Ecuador made it clear that illegal methods to rescue Assange from isolation at the embassy – hiding the man in a diplomatic shipment or providing him with a false identity - are out of question. The point for Assange and Ecuador alike is not that he must somehow evade the Swedish investigators who are welcome to interrogate him within the Ecuadoran embassy. Assange would travel to Sweden, where as of today official charges against him are in fact absent, but only if Stockholm and London guarantee that no deportation to the US would follow. While the terms are not accepted by either of the countries, there are indications that a softer stance regarding the matter is a possibility.

On August 25, president Correa thanked the British government in a televised address for calling off the raid against the embassy and disavowing the treats at Ecuador, said the whole incident was over, and expressed a view that it was time to discuss the guarantees or a document to enable the WikiLeaks founder's travel to Ecuador. Roughly at the time, Assange's legal counselor in London Baltasar Garzón announced that he had extremely important evidence pertinent to the sex offense charges, something that the Swedish justice was concealing, and that the outlook would likely change in Assange's favor based on the material. If the claim is real and the data at Garzón's disposal is convincing, the Swedish extradition bid would fall apart and Assange would safely leave the Ecuadoran embassy.

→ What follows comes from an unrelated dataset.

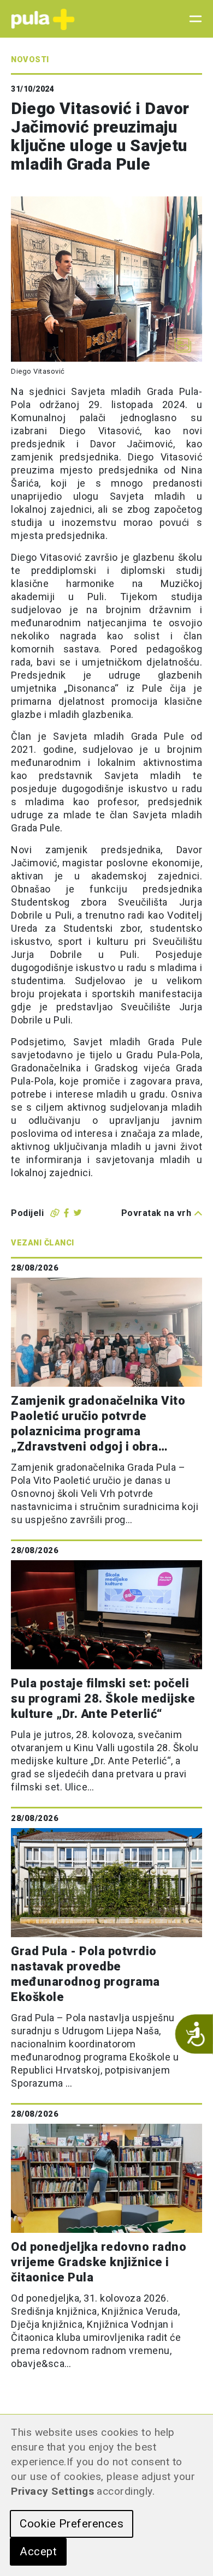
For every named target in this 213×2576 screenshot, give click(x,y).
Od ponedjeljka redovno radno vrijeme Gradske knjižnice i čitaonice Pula (98, 2262)
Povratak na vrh (156, 1213)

There is an avalanche of messages flying into Assange's mailbox these days, with his supporters urging him to stay alert and not to rely on reconciliatory signals from the British and Swedish administrations. In the meantime, Assange's accusers, Anna Ardin and Sophie Wilden, tend to evade the spotlight – the Swedish media people looking into the story of sex and espionage are under an impression that both are placed at a CIA hideout not far from Stockholm, bracing for the hearings in court.